Hirsch and Simic will read from their works, followed by an onstage interview with prize-winning poet and UH Creative Writing Program faculty member Tony Hoagland. Book sale and signing follow.
Both Hirsch and Simic have done Public Service Announcements for WITS as part of the “I Wish I’d Written That” campaign. Visit our website to hear them read a poem by a WITS student.
Date: March 30, 2009
Time: 7:30 pm (doors open 6:45 pm)
Location: Jewish Community Center, 5601 S. Braeswood
Tickets: $5 general admission, BUY HERE
Unsold tickets will be available at the door for $5
(starting at 6:45 pm) and free for students and
senior citizens 65+.
The following details and pictures are taken from Inprint’s website.
Hirsch has written seven collections of poetry, including Wild Gratitude, which won the National Book Critics Circle Award, On Love, and Lay Back the Darkness.
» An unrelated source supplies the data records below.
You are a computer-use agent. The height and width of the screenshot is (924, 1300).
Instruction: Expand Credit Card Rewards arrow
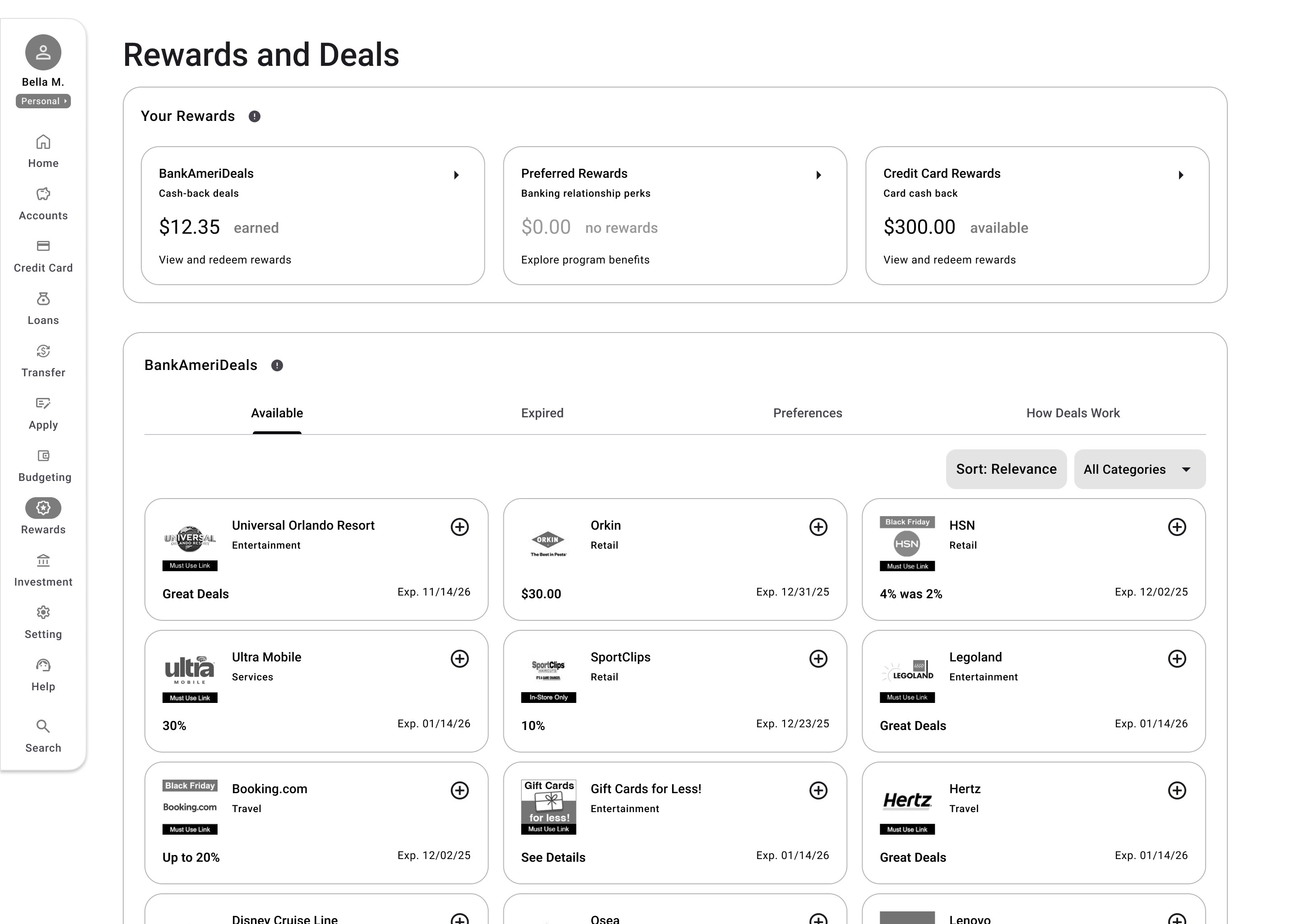coord(1180,175)
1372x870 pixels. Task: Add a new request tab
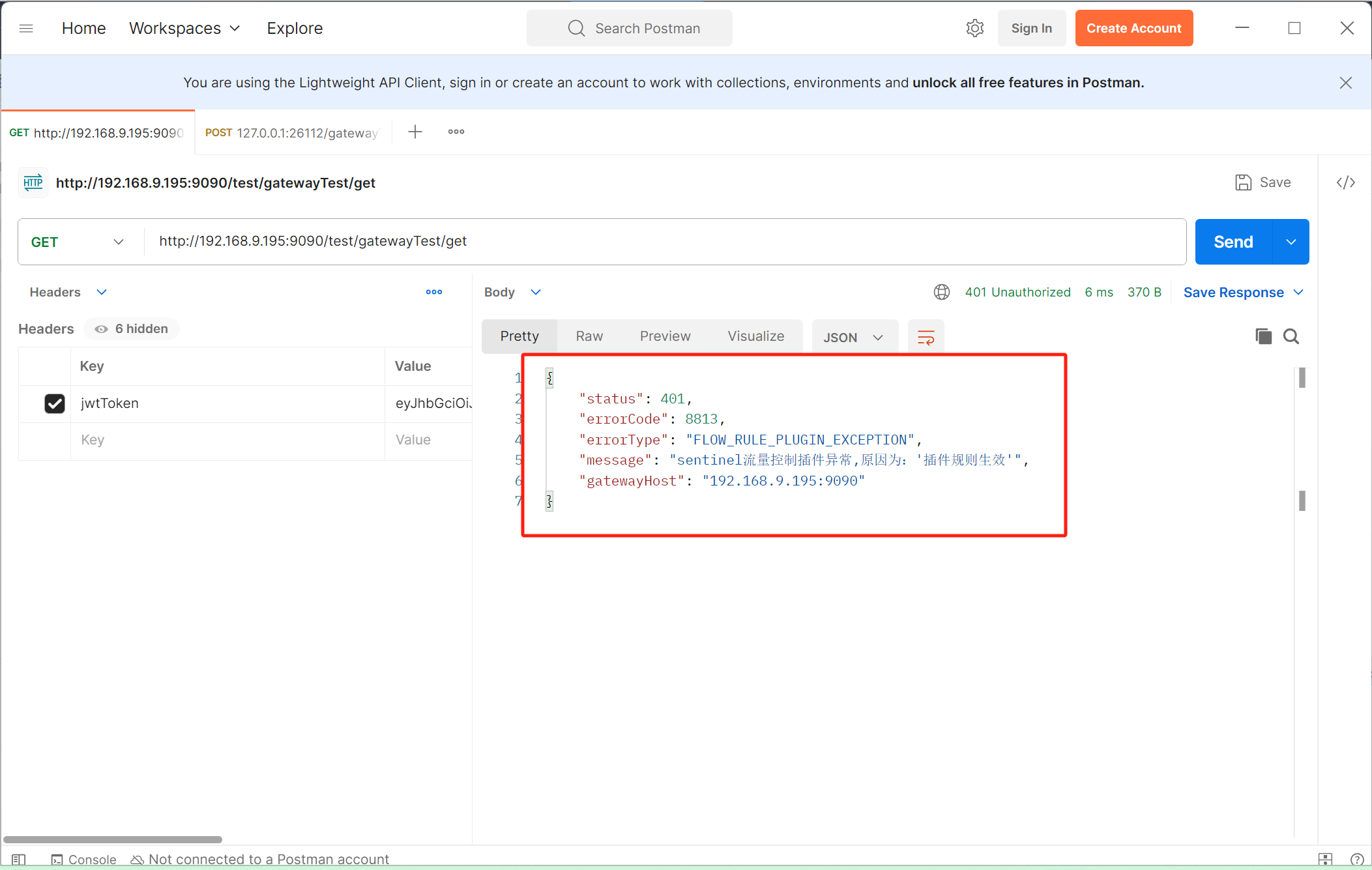[x=415, y=132]
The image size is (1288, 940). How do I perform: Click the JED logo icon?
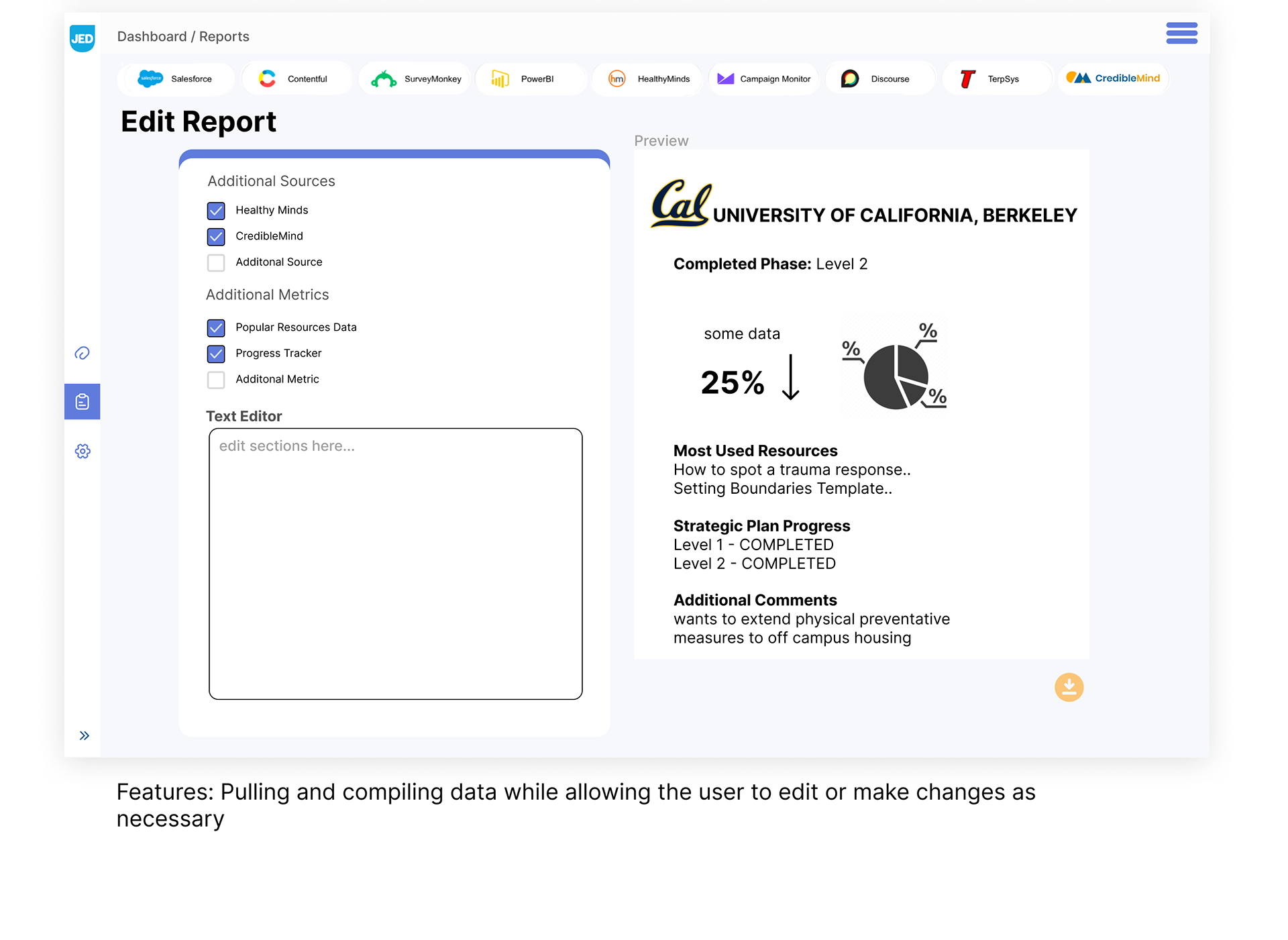coord(82,38)
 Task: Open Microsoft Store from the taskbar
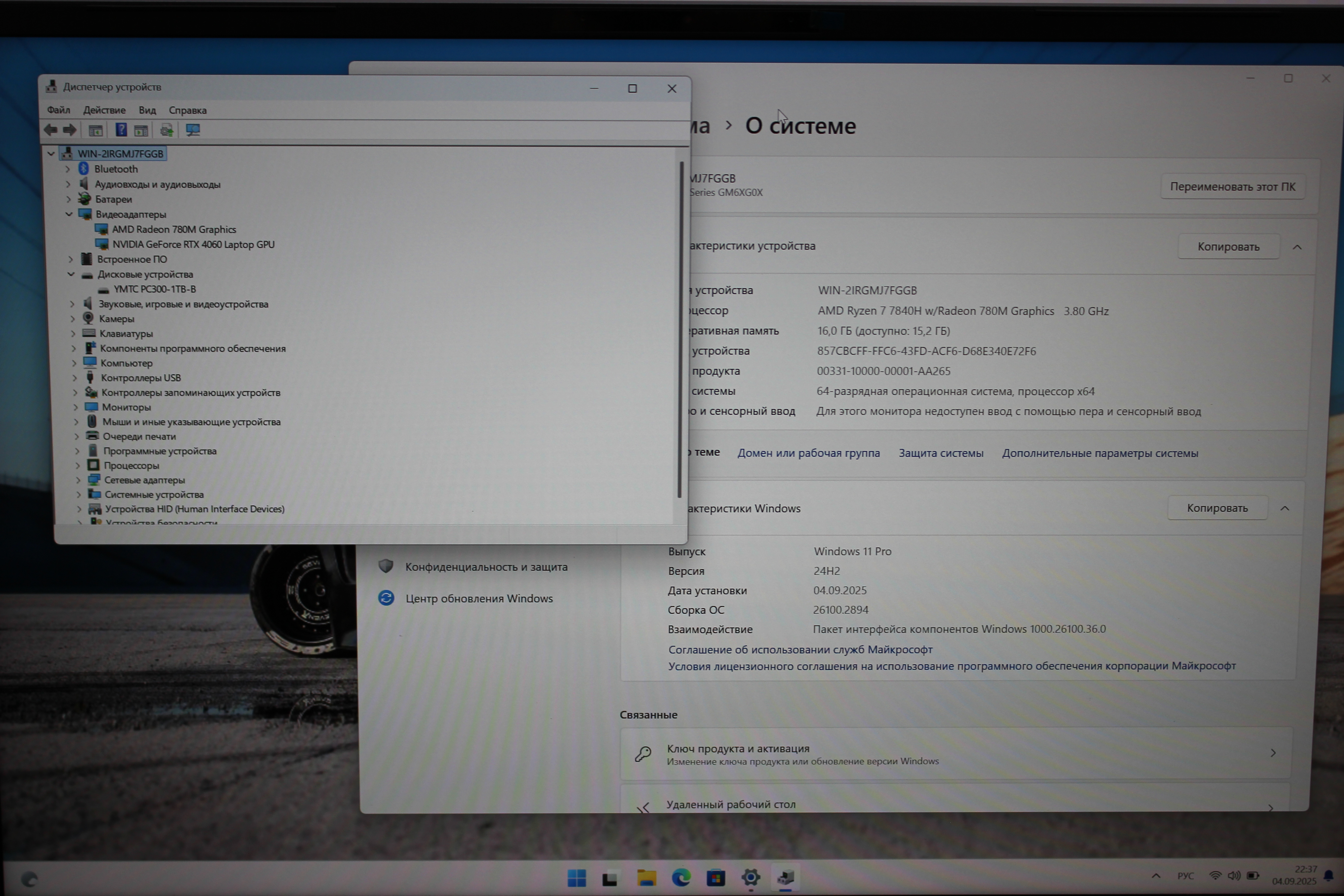[716, 877]
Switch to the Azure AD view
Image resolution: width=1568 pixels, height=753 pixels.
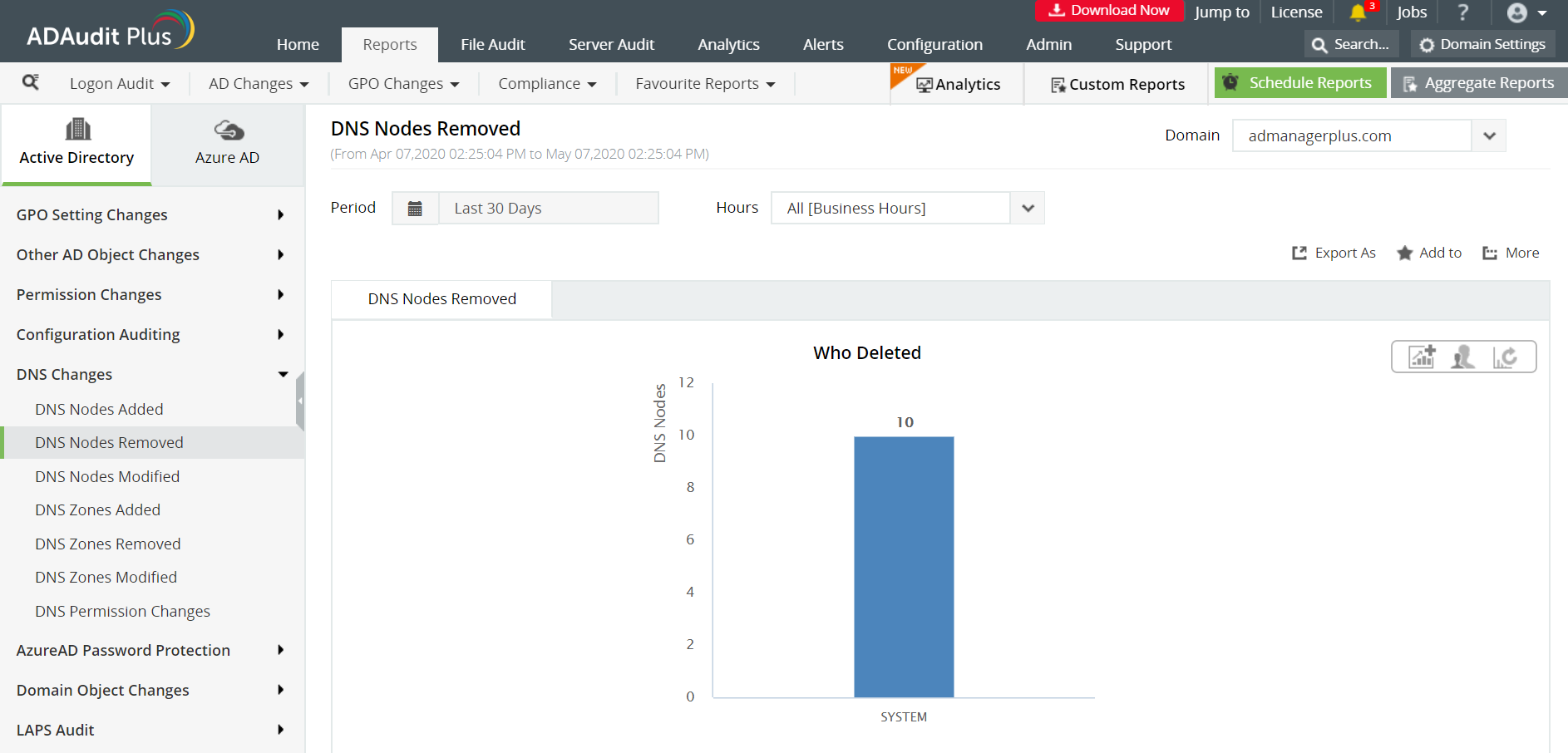tap(227, 141)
He has also written four prose books, including the national bestseller, How to Read a Poem and Fall in Love with Poetry. In Hirsch’s newest poetry collection, Special Orders, he brings together autobiographical pieces to form a picture of his whole life, beginning with his immigrant grandfather. MacArthur Foundation “genius” recipient, Hirsch is a former UH Creative Writing Program faculty member and is currently the President of the John Simon Guggenheim Foundation in New York.
Simic has been described by Library Journal as “a soulmate of Kafka and an anthropologist of the unknowable.” A prolific critic and essayist, as well as a former U.S. Poet Laureate, Simic has published more than 60 books, including his latest collection, That Little Something, which Publishers Weekly calls “by turns surreal, horrifying, funny, sad, and spoken with (his) friendly bemusement.” His other books of poetry include The World Doesn’t End (winner of the Pulitzer Prize), What the Grass Says, Walking the Black Cat (a finalist for the National Book Award), A Wedding in Hell, and Hotel Insomnia. Simic was born in Yugoslavia, where he suffered a traumatic childhood during World War II. His family emigrated to the U.S. in 1954, and he did not speak English until he was 15.